March 2009 marked the bottom of the worst stock market decline the United States has seen since the Great Depression. In the 17 months leading up to that date, the value of all U.S. stocks dropped from a peak of $22 trillion to $9 trillion, a staggering loss of wealth.

Investors and counterparties didn’t know which financial institutions they could trust, so they simply refused to do business with firms altogether. And while the government bailed out many large banks, homeowners were essentially left to fend for themselves. The result: Many Americans lost trust in financial and government institutions.

In March 2019, academic and business leaders gathered at Duke to reflect on the consequences of the financial crisis. Some consequences came in the form of law — like 2010’s Dodd-Frank Act, which cracked down on speculative investments, increased regulatory requirements, and created the Consumer Financial Protection Bureau. While Dodd-Frank made some improvements, it has ultimately weakened the Federal Reserve Act’s Section 13(3), which permits emergency lending to bank and nonbank companies by the Federal Reserve.

Some consequences were political. Bank bailouts initiated by the Bush administration and continued under the Obama administration gave rise to the Tea Party Movement, which emerged as a formidable political force in 2009. Much of the Tea Party’s rhetoric and policies were adopted by Donald Trump, who frequently criticized Wall Street excess on the campaign trail. On the left, frustration over the crisis and the government’s response ignited the Occupy Wall Street movement. And in many European countries, the crisis and ensuing austerity policies paved the way for nationalist and populist political parties.

Corporate lending outside the purview of regulators also has increased in the past decade. As Duke Law Professor James Cox pointed out, “We know that huge amounts of corporate lending are going through the private sector, and the private markets, by definition, are not very transparent. And they have grown substantially since 2010.”
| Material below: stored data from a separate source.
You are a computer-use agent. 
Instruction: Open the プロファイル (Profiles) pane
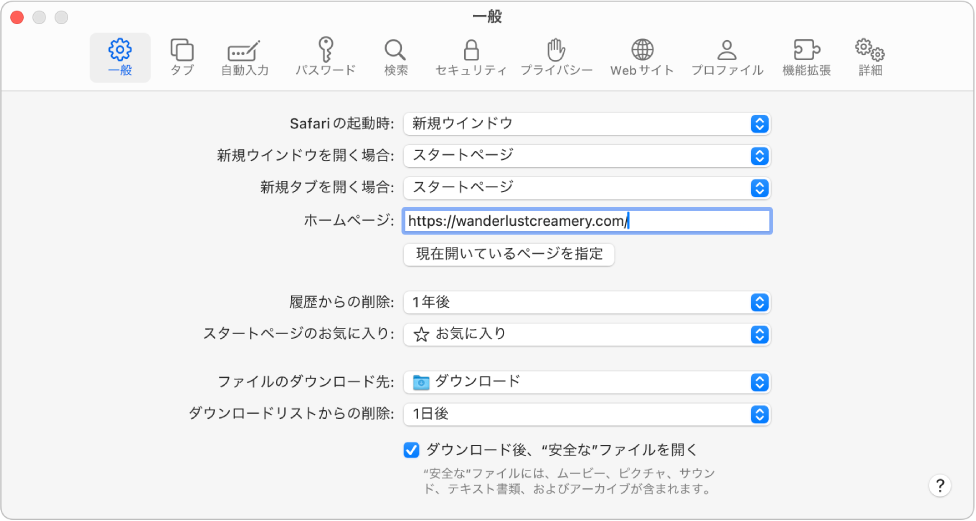pos(727,57)
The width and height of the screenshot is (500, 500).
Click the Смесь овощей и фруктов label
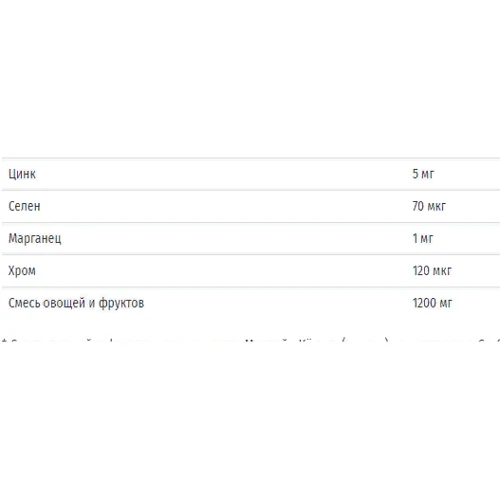tap(76, 303)

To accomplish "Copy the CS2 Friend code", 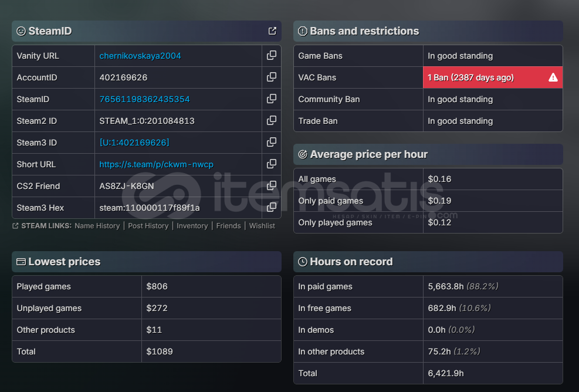I will pyautogui.click(x=272, y=186).
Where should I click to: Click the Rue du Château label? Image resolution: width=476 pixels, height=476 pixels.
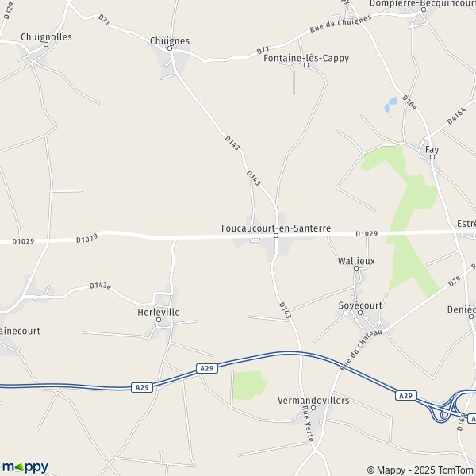pos(361,350)
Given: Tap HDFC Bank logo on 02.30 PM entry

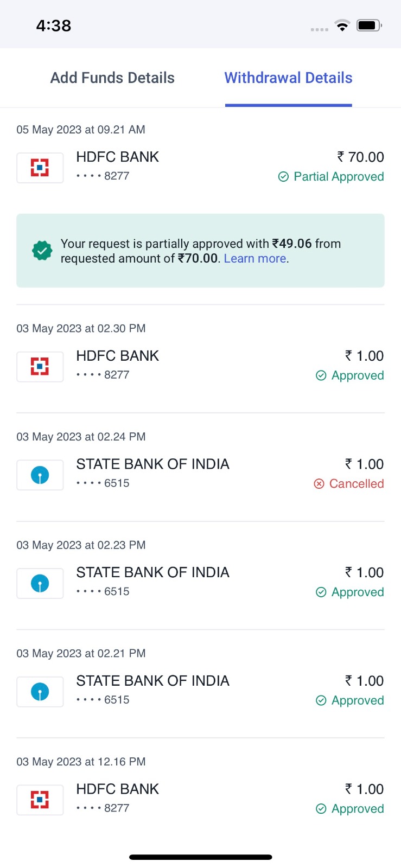Looking at the screenshot, I should click(x=40, y=367).
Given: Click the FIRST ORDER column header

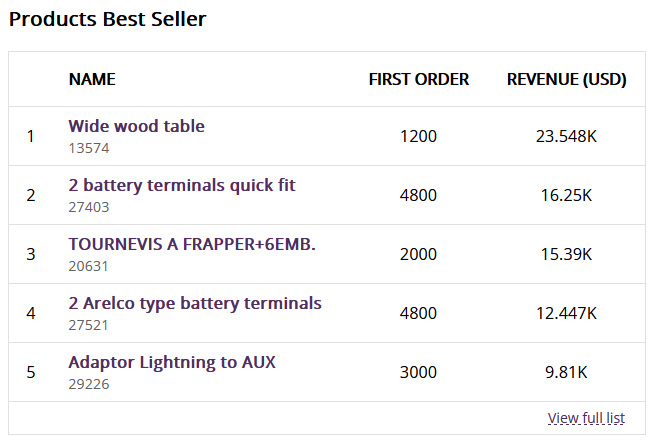Looking at the screenshot, I should (419, 79).
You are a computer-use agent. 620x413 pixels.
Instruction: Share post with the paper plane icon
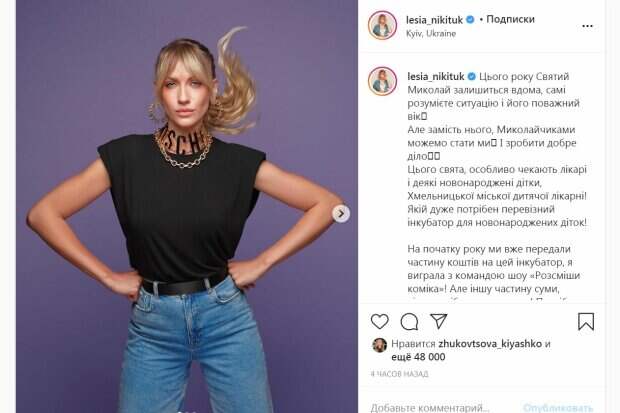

Former Deputy Treasury Secretary Sarah Bloom Raskin noted that while firms now appear to be taking internal controls and risk management more seriously, she is concerned about the economy’s ability to recover quickly — the desired “V-shape downturn,” in which there is a downturn followed by a sharp bounce-back — in the face of a major shock, such as a cyberattack that freezes liquidity.

The fundamental loss of trust in traditional institutions also has had lasting implications within the financial industry. In 2006, 30 percent of respondents in the General Social Survey said they had a great deal of confidence in banks and financial institutions. In 2010, only 11 percent of respondents had a great deal of confidence in banks and financial institutions. Most major countries saw similar declines in consumer trust (except China, which remained relatively insulated from the effects of the crisis). As a result, many consumers were more willing to engage with technology startups offering competing financial services products — thus, the “FinTech” industry was born. The financial crisis even spawned a brand-new form of money that is outside the control of any government or private organization: bitcoin. Indeed, bitcoin’s first transaction in January 2009 quoted and embedded a reference to an article in The Times of London on the UK bank bailouts.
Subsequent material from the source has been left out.